• **Data excerpts**:
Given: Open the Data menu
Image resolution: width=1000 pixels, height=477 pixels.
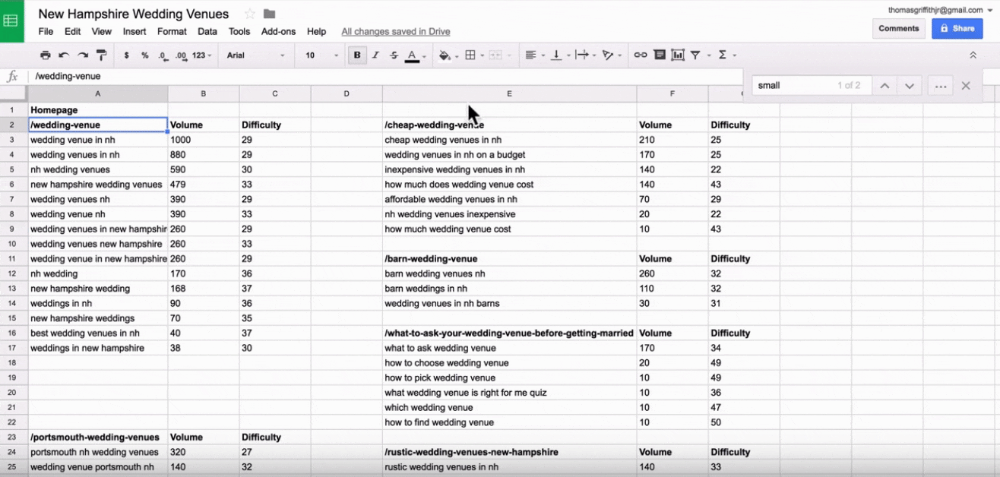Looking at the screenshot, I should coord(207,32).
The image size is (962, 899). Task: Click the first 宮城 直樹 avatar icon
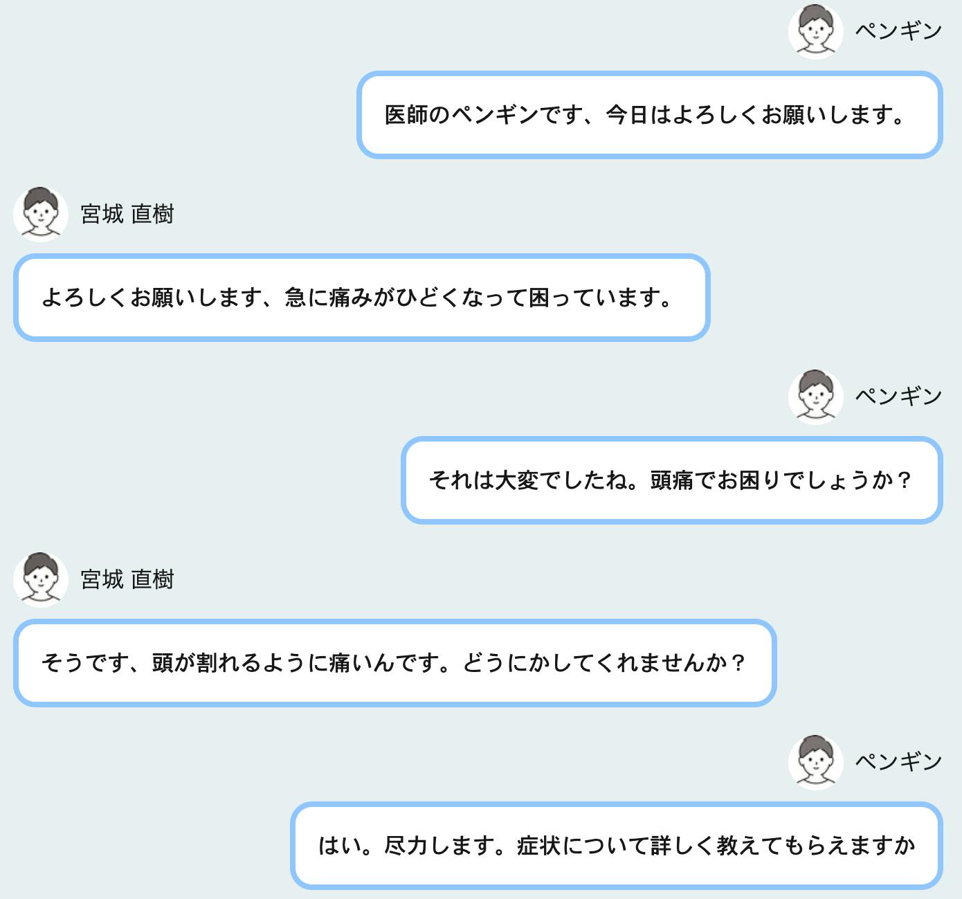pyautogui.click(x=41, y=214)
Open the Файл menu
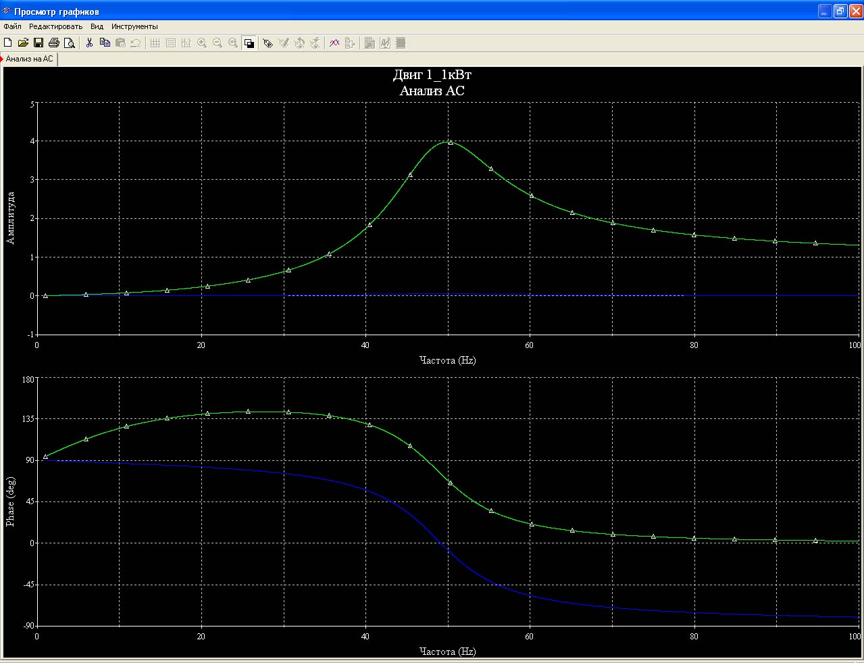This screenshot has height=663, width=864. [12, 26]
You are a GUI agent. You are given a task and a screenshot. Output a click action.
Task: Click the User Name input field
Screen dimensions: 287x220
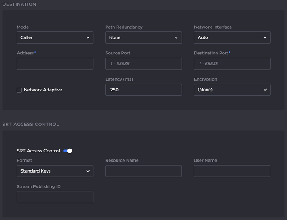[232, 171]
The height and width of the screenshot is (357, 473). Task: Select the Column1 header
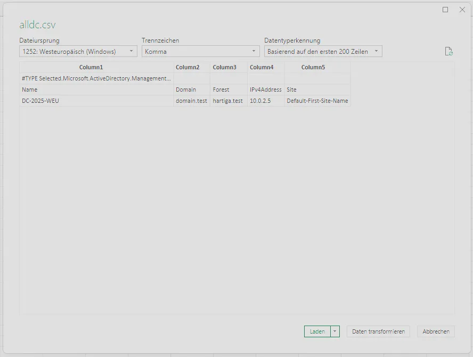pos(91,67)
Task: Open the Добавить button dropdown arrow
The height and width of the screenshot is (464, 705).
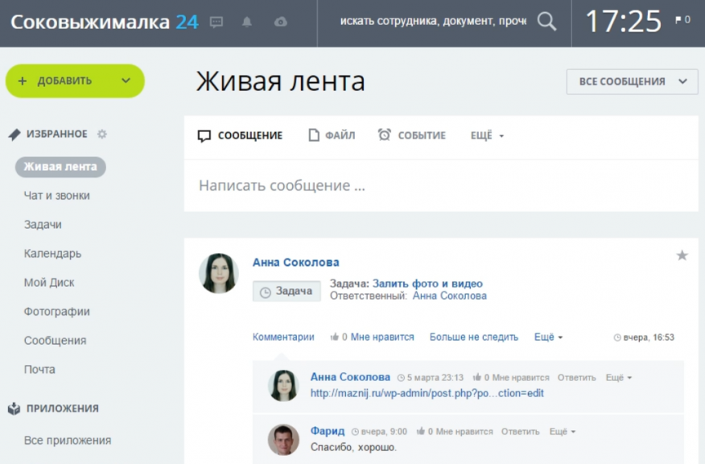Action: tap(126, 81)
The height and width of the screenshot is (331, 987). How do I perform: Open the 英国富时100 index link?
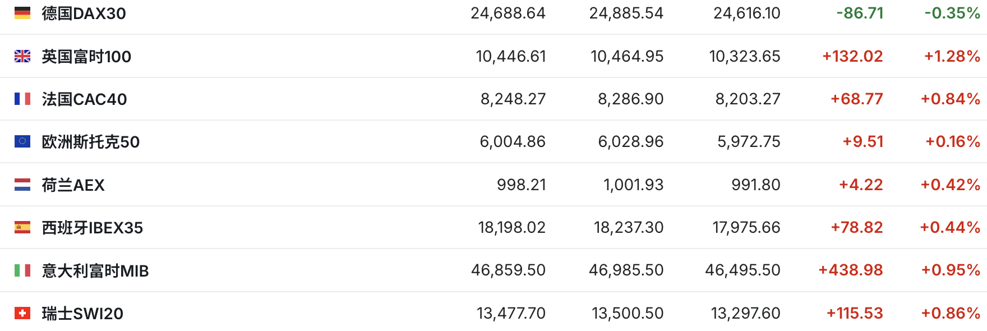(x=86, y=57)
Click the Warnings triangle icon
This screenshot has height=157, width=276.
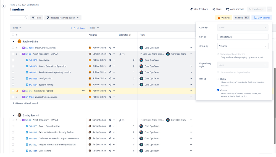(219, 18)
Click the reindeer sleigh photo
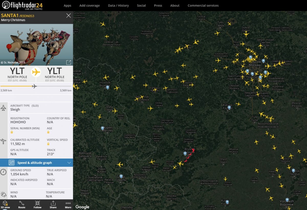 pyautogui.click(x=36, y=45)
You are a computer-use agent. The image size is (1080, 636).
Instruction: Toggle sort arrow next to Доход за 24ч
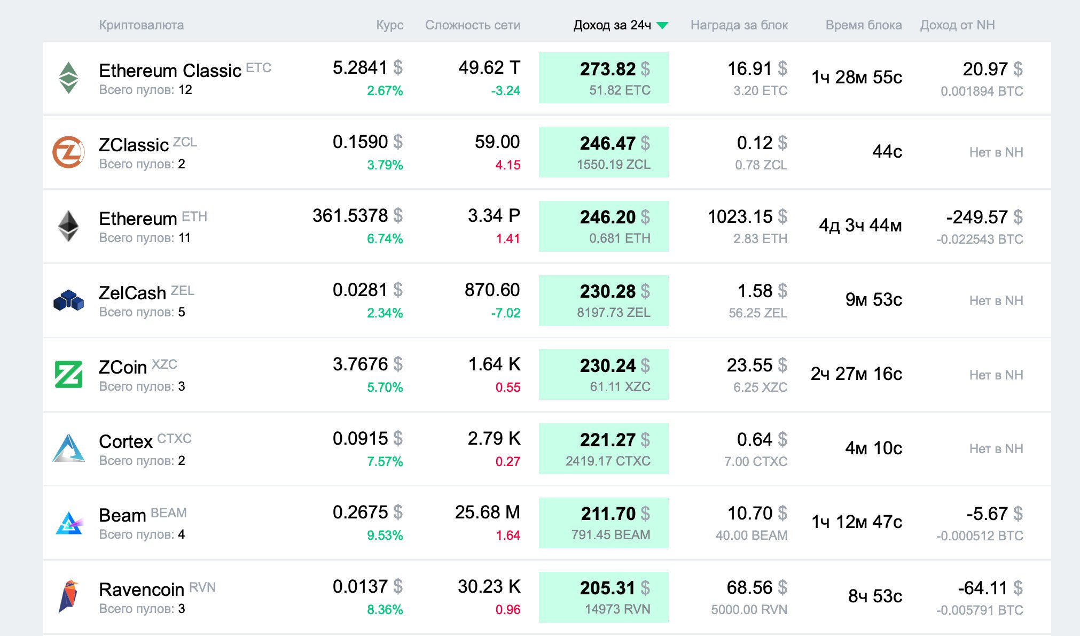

• **Stated problem**: Format every line of the items above as a JSON list of strings, one string per line, omitting blank lines and the pictures.

• **Final result**:
[
  "Given: Open the Data menu",
  "Image resolution: width=1000 pixels, height=477 pixels.",
  "Looking at the screenshot, I should coord(207,32).",
  "The image size is (962, 899). Task: Click the first 宮城 直樹 avatar icon",
  "pyautogui.click(x=41, y=214)",
  "Open the Файл menu",
  "This screenshot has height=663, width=864. [12, 26]",
  "You are a GUI agent. You are given a task and a screenshot. Output a click action.",
  "Task: Click the User Name input field",
  "Screen dimensions: 287x220",
  "[232, 171]",
  "The height and width of the screenshot is (357, 473). Task: Select the Column1 header",
  "pos(91,67)",
  "Task: Open the Добавить button dropdown arrow",
  "The height and width of the screenshot is (464, 705).",
  "Action: tap(126, 81)",
  "The height and width of the screenshot is (331, 987). How do I perform: Open the 英国富时100 index link?",
  "(x=86, y=57)",
  "Click the Warnings triangle icon",
  "This screenshot has height=157, width=276.",
  "(219, 18)",
  "Click the reindeer sleigh photo",
  " pyautogui.click(x=36, y=45)",
  "You are a computer-use agent. The image size is (1080, 636).",
  "Instruction: Toggle sort arrow next to Доход за 24ч"
]